Advanced livestream tickets were priced £12.50 (€14.75), or £14.50 (€17.25) on the day of the show, while in-person tickets cost £79. The last few ticket sales are still being totted up as the event, which was filmed with nine cameras, is still available on demand, but Salmon puts the number of paid streams in the “tens of thousands”.

“There’s a two-day VOD window that finishes tomorrow, but suffice to say we’ve sold more tickets than we set out to sell,” he adds. “We had a target number that we set ourselves based on our hopes and expectations, given the fact that this is a new band. Yes, of course, there’s a couple of famous people in the band, but it is a new band and it’s music that hasn’t yet been released. So it was a realistic level that we thought we would hope to sell. We have probably oversold that by 20-30%, so I’m really chuffed with that.”

“We had to keep pushing ourselves creatively to reimagine what these type of events could be”

The UK-based livestreaming company was founded in August 2020 by Salmon and Brian Message and has since sold more than 600,000 tickets for livestreamed gigs with acts including Nick Cave, Niall Horan, Kylie Minogue, Biffy Clyro, Andrea Bocelli, Laura Marling, Dermot Kennedy, Courtney Barnett and Sheryl Crow.

It also partnered with the UK’s Glastonbury Festival on the Live At Worthy Farm event, which also featured The Smile, as well as artists including Coldplay, Haim, Jorja Smith, Idles, Wolf Alice, Michael Kiwanuka and Damon Albarn.

“We’ve been considering how we could evolve what we’re doing for the last year or so, and we were always cognisant of the fact that we had to keep pushing ourselves creatively to reimagine what these types of events could be,” reveals Salmon.

“This concept of a ‘hybrid’ event – where you have a traditional tour show, put some cameras in the venue and then hope to sell some livestream tickets on top of the physical tickets – that just doesn’t interest us at all.  It feels a bit of an afterthought and frankly, I just don’t think the experience would be very good for viewers at home. It would be no better than watching an old DVD or something you can get on YouTube for free. It doesn’t feel artistic, it just feels like a way of making more money perhaps, and that’s not really what drives us.

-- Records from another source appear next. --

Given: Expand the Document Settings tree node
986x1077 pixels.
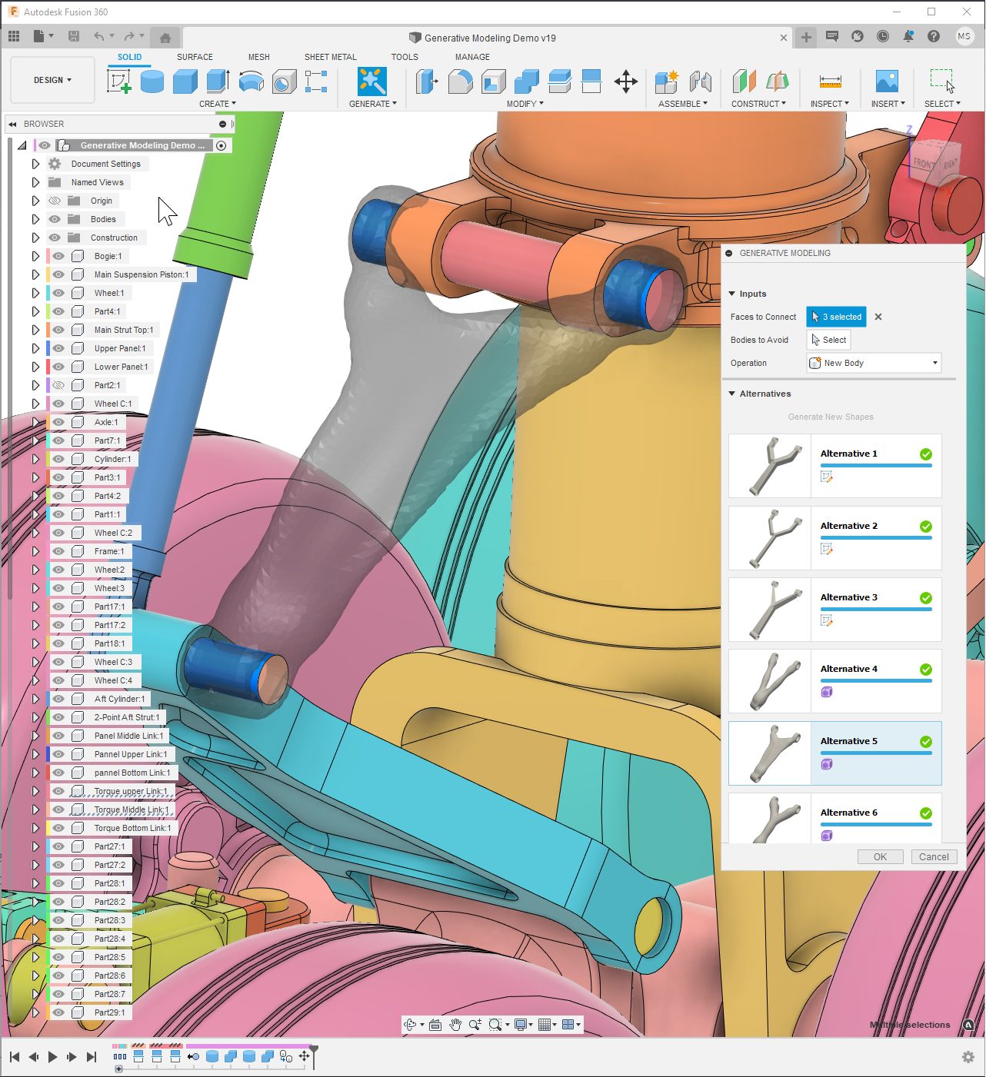Looking at the screenshot, I should coord(35,164).
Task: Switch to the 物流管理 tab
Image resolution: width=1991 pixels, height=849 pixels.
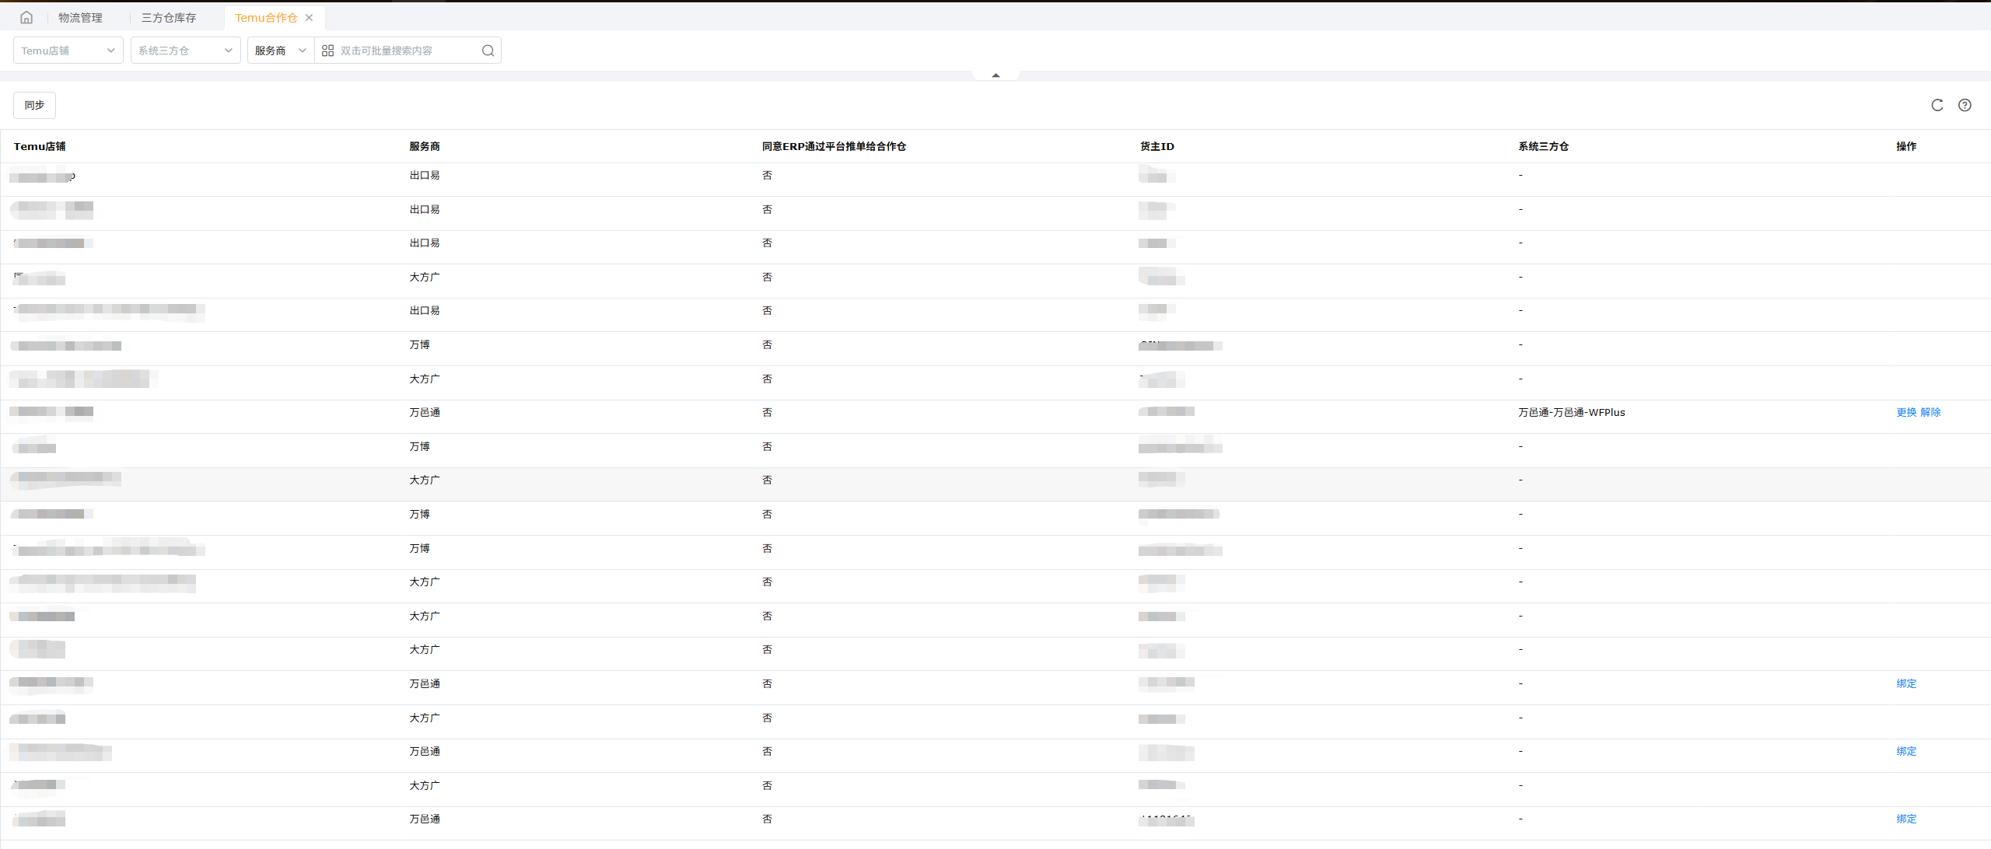Action: (x=80, y=17)
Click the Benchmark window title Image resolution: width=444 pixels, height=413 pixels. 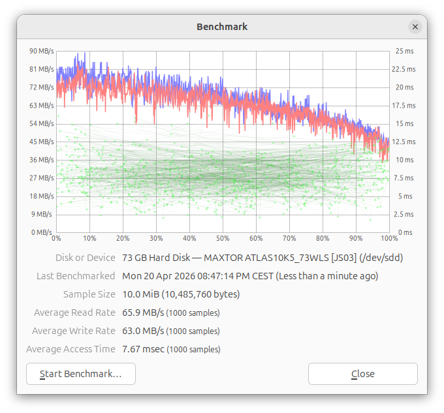[x=222, y=27]
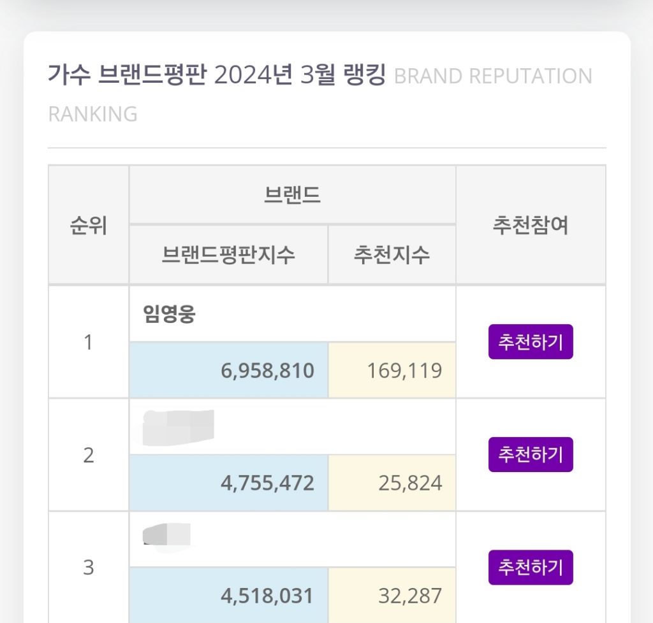The width and height of the screenshot is (653, 623).
Task: Select the 4,755,472 brand reputation cell
Action: pos(268,483)

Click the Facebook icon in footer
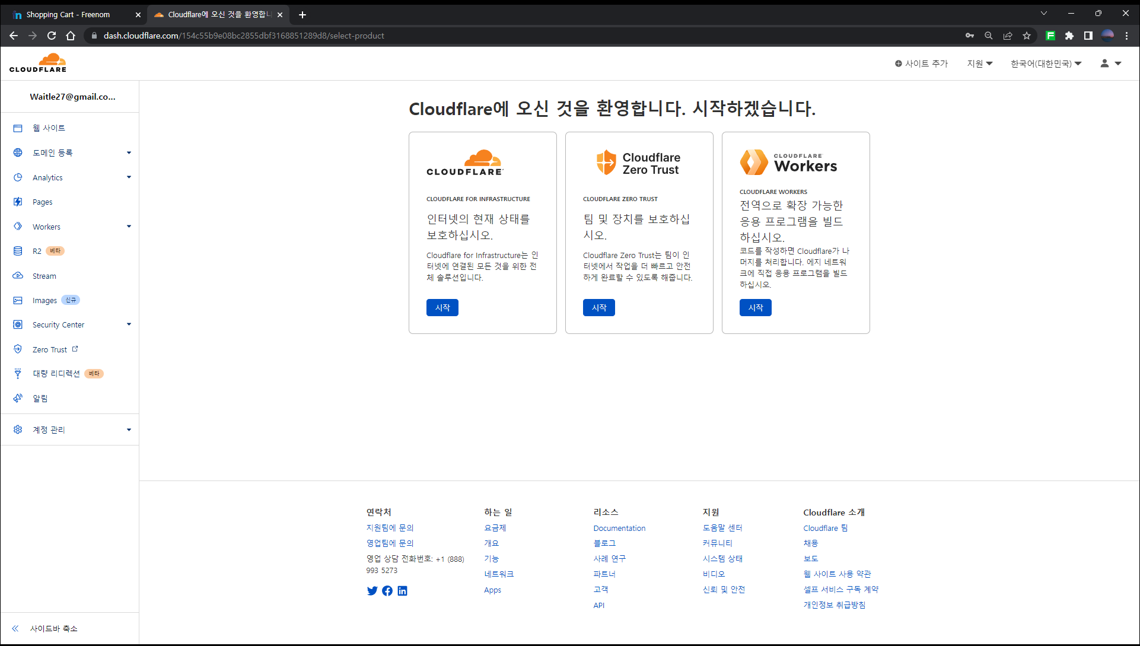point(387,591)
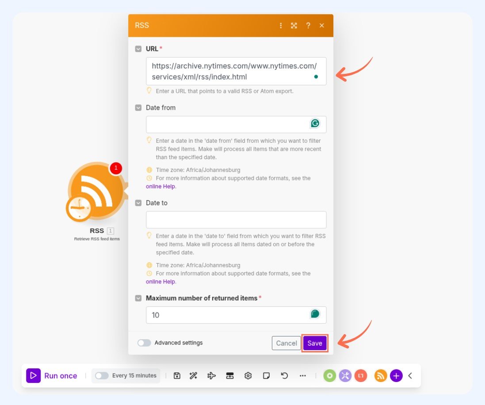Collapse the toolbar with the left chevron
Screen dimensions: 485x405
click(x=410, y=375)
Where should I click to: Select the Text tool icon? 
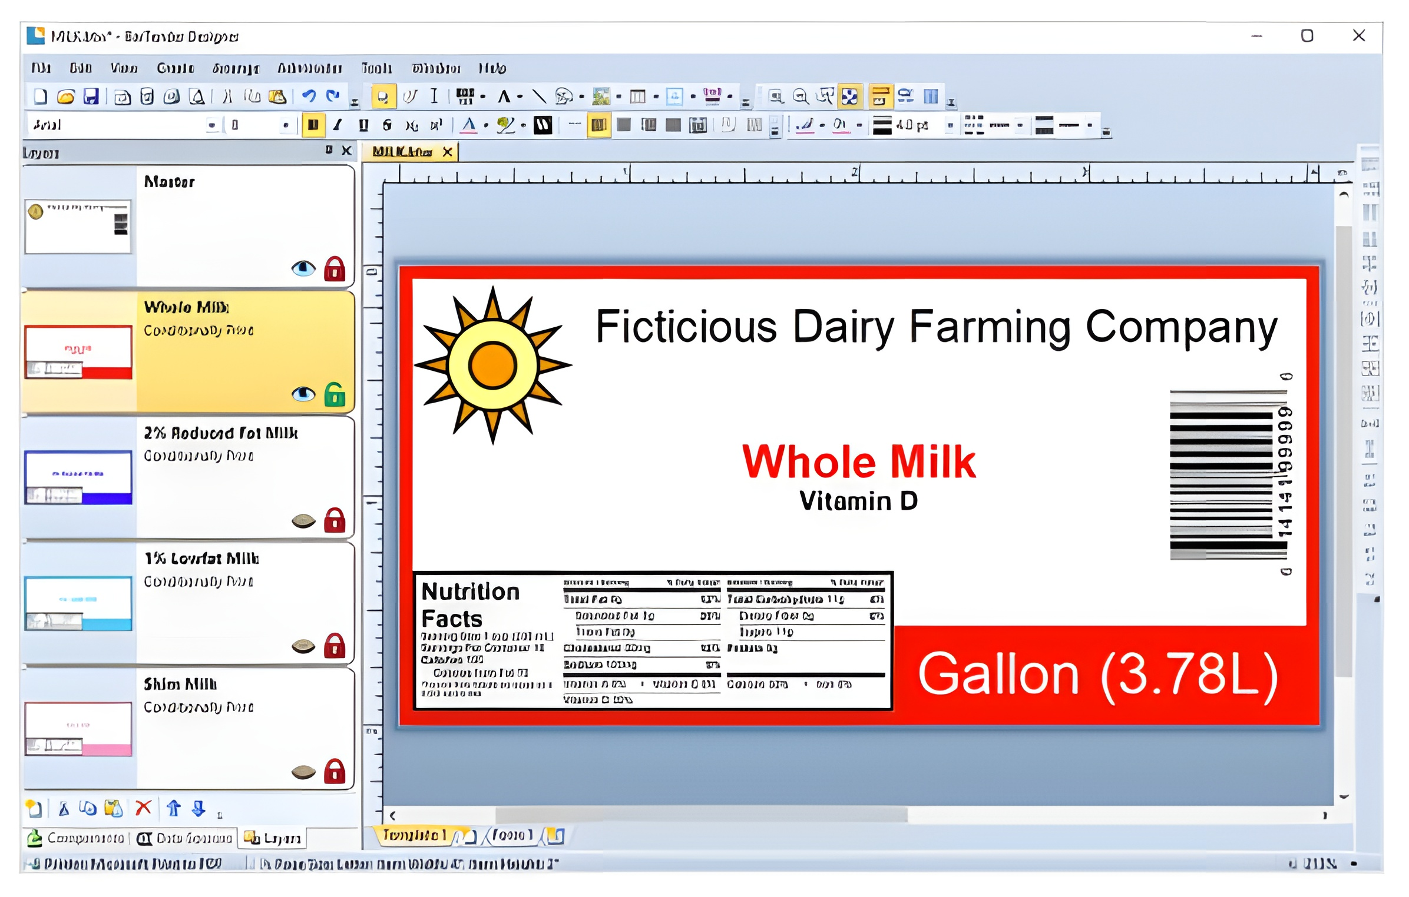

“Ultimately, we wanted to focus on all of the things that we’ve learned over the last 18 months of doing livestreams without an audience, because we’ve been super-proud of some of the shows we’ve done. The artists were filmed in such close proximity, so when you’re watching at home, it feels really special. So how do you continue to take that and achieve that when there’s an audience in the room? It sounds like a simple question, but it’s a fiendishly difficult thing to pull off.”

“I hope Driift is becoming the first specialist producer and promoter of live events for the digital era”

He continues: “Our singular challenge was to ensure that anyone who saw the show was blown away by it and enjoyed it equally, whether they were in the room or at home, and I think we got close to achieving that. I don’t think that’s ever been done before. And that’s really exciting because, as an industry, it gives us a new format that we can make use of.

“What I hope Driift is becoming is the first – and at the moment only – specialist producer and promoter of live events for the digital era. If you think about it – and this isn’t a criticism – the live music industry is ultimately almost entirely non-digital. There’s hardly anything about the live music industry that is focused for the digital world. And there are very few industries you could say that about in this day and age.

“Almost every industry has found a digital strand to it or developed a digital dimension to it, and bizarrely, the live music industry doesn’t seem to have really focused on that. So it’s cool that we’ve stumbled across this through the lockdown and through the pandemic – there’s no way we would have come up with it if we hadn’t have been forced into the situation we have. But I suppose through those great challenges comes innovation; when you’re forced to innovate, you innovate.”